The propagation of a solidification front can be modeled using the eikonal equation that in its general form is given by: \(|\nabla \phi(x,y)| = \frac{1}{F(x,y)}\). In the above, \(\phi(x,y)\) is the arrival time of the front at point (x,y), and \(F(x,y)\) is the local speed of front propagation. This speed can vary spatially based on factors such as temperature gradients, material properties, or crystallographic orientation. For this example, we simplify the problem by using a constant front propagation speed of 1 m/s throughout the domain, which reduces the equation to: \(|\nabla \phi(x,y)| = 1\). It's worth noting, however, that actual solidification speeds in real materials typically range from micrometers per second to centimeters per second for most metals and alloys. Only specialized rapid solidification processes might achieve speeds approaching or exceeding 1 m/s.
The above schematic illustrates the problem domain and outlines the associated boundary conditions. In this model, we consider a square domain where solidification begins simultaneously from three sides (bottom, left, and right boundaries), which are all maintained at a constant value of zero (representing the initial front position). This configuration simulates a common scenario in casting or directional solidification processes, where a molten material is contained within a mold and begins to solidify from the cooled walls. The top boundary has a zero gradient condition, allowing the front to propagate freely in that direction.
The eikonal equation is nonlinear, making it challenging to solve directly. Due to convergence difficulties, a viscous term elimination technique is employed.

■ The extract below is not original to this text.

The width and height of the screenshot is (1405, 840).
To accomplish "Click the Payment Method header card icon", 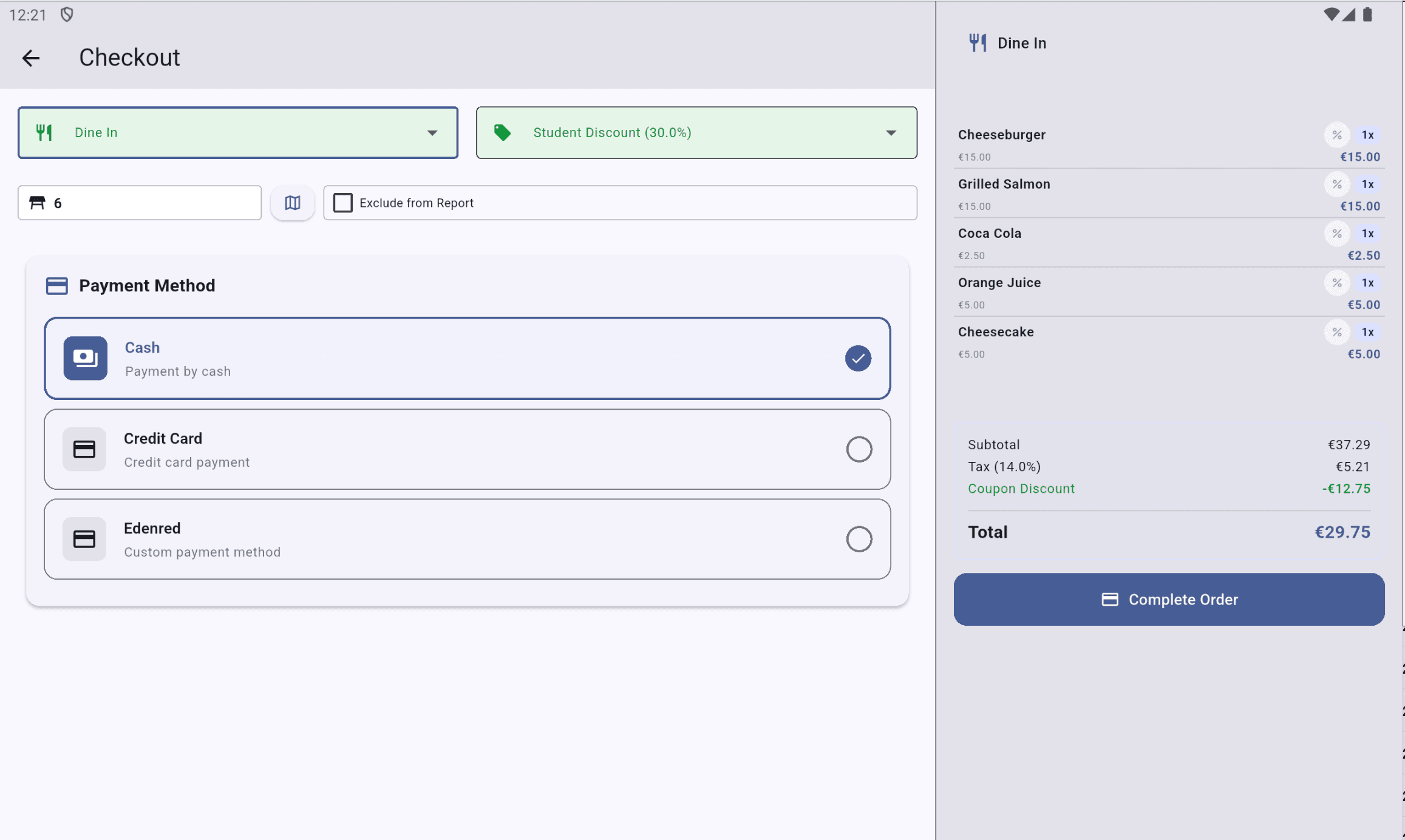I will tap(57, 285).
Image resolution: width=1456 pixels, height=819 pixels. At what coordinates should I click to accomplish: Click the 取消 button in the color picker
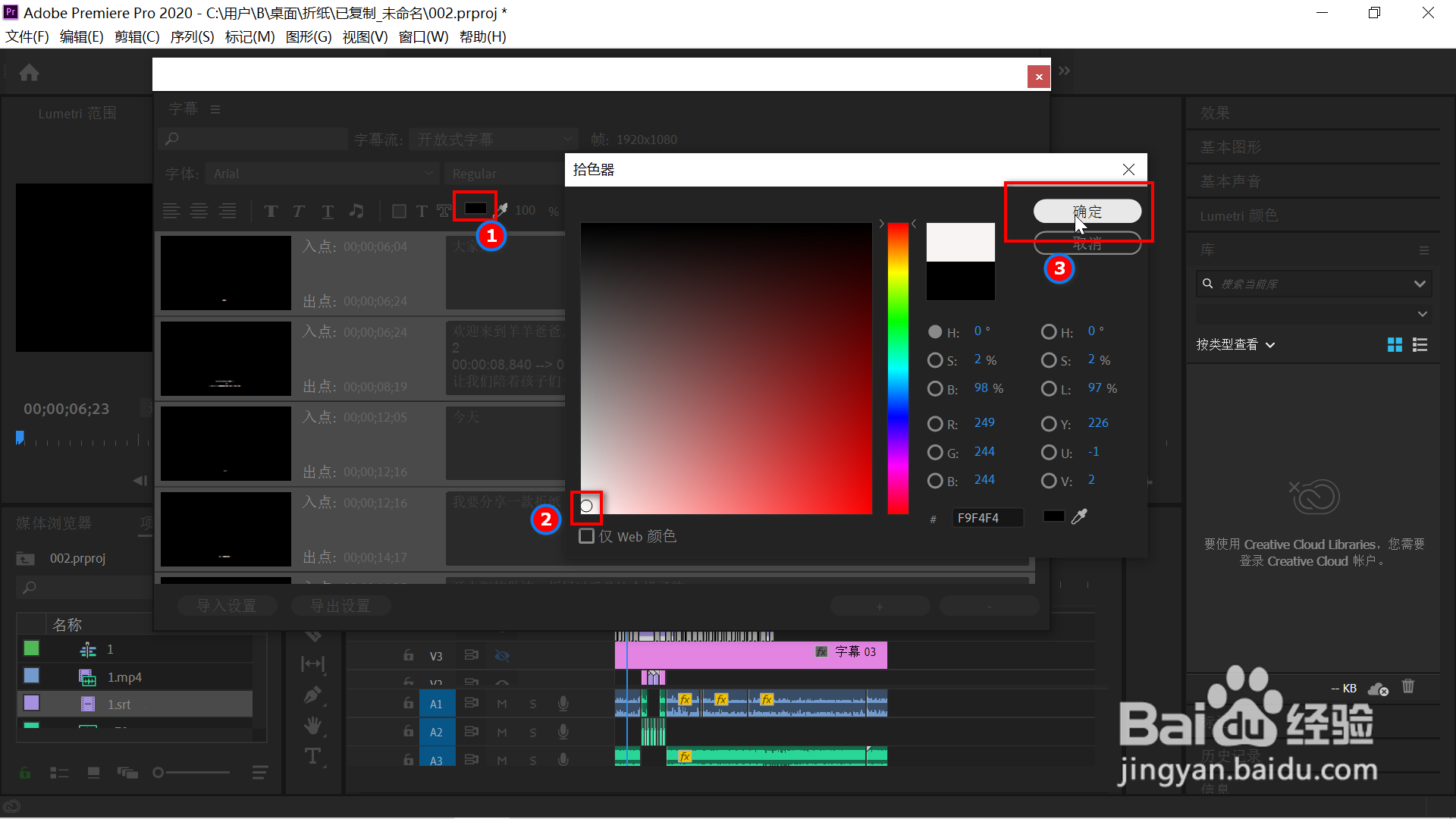(1087, 243)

According to this approach, a viscous term \(\varepsilon(\nabla^2\phi)\) is added to the equation, resulting in: \(|\nabla \phi(x,y)| + \varepsilon(\nabla^2\phi) = 1\). This viscous term essentially introduces numerical diffusion that ensures the solution remains smooth throughout the domain. The solution of this modified equation converges to the solution of the original eikonal equation as \(\varepsilon \rightarrow 0\).
Below is a demonstration of how to use the FEAScript library to solve this front propagation problem in your web browser. You only need a simple HTML page to run this example where the following code snippets should be included. First, we should load the required external libraries:
<head> <!-- ...head region... --> <script src="https://cdnjs.cloudflare.com/ajax/libs/mathjs/5.0.0/math.min.js"></script> <script src="https://cdnjs.cloudflare.com/ajax/libs/plotly.js/2.27.0/plotly.min.js"></script> <!-- ...continue of head region... --> </head>
We should then define the problem parameters, such as the solver type, the geometry configuration, and the boundary conditions. This is performed using JavaScript objects directly in the HTML file:
<body>
<!-- ...body region... -->
<script type="module">
// Import FEAScript library
import { FEAScriptModel, plotSolution, printVersion } from "https://core.feascript.com/dist/feascript.esm.js";
window.addEventListener("DOMContentLoaded", (event) => {
// Print FEAScript version in the console
printVersion();
// Create and configure model
const model = new FEAScriptModel();
model.setSolverConfig("frontPropagationScript");
model.setMeshConfig({
meshDimension: "2D",
elementOrder: "quadratic",
numElementsX: 12,
numElementsY: 8,
maxX: 4,
maxY: 2,
});
// Apply boundary conditions
model.addBoundaryCondition("0", ["constantValue", 0]); // Βottom
model.addBoundaryCondition("1", ["constantValue", 0]); // Left
model.addBoundaryCondition("2", ["zeroGradient"]); // Top
model.addBoundaryCondition("3", ["constantValue", 0])); // Right
// Solve
model.setSolverMethod("lusolve");
const { solutionVector, nodesCoordinates } = model.solve();
// Plot results
plotSolution(
solutionVector,
nodesCoordinates,
model.solverConfig,
model.meshConfig.meshDimension,
"contour",
"solutionPlot"
);
});
</script>
<!-- ...continue of body region... -->
</body>
After solving the case, the results are demonstrated in a 2D contour plot. To visualize it, include an HTML container where the plot will render:
<body> <!-- ...body region... --> <div id="solutionPlot"></div> <!-- ...continue of body region... --> </body>
The "solutionPlot" is the id of the div where the plot will be rendered. This id is passed as an argument to the "plotSolution" function to specify the target div for the plot.
Below is the 2D contour plot of the computed front propagation. The contour values represent the arrival time of the front at each position, with contour lines showing the position of the front at different times. This plot is generated in real time using FEAScript. Please note that you may need to wait a few moments for the solution to be calculated and plotted since the eikonal equation is solved iteratively with the Newton-Raphson method directly in your browser.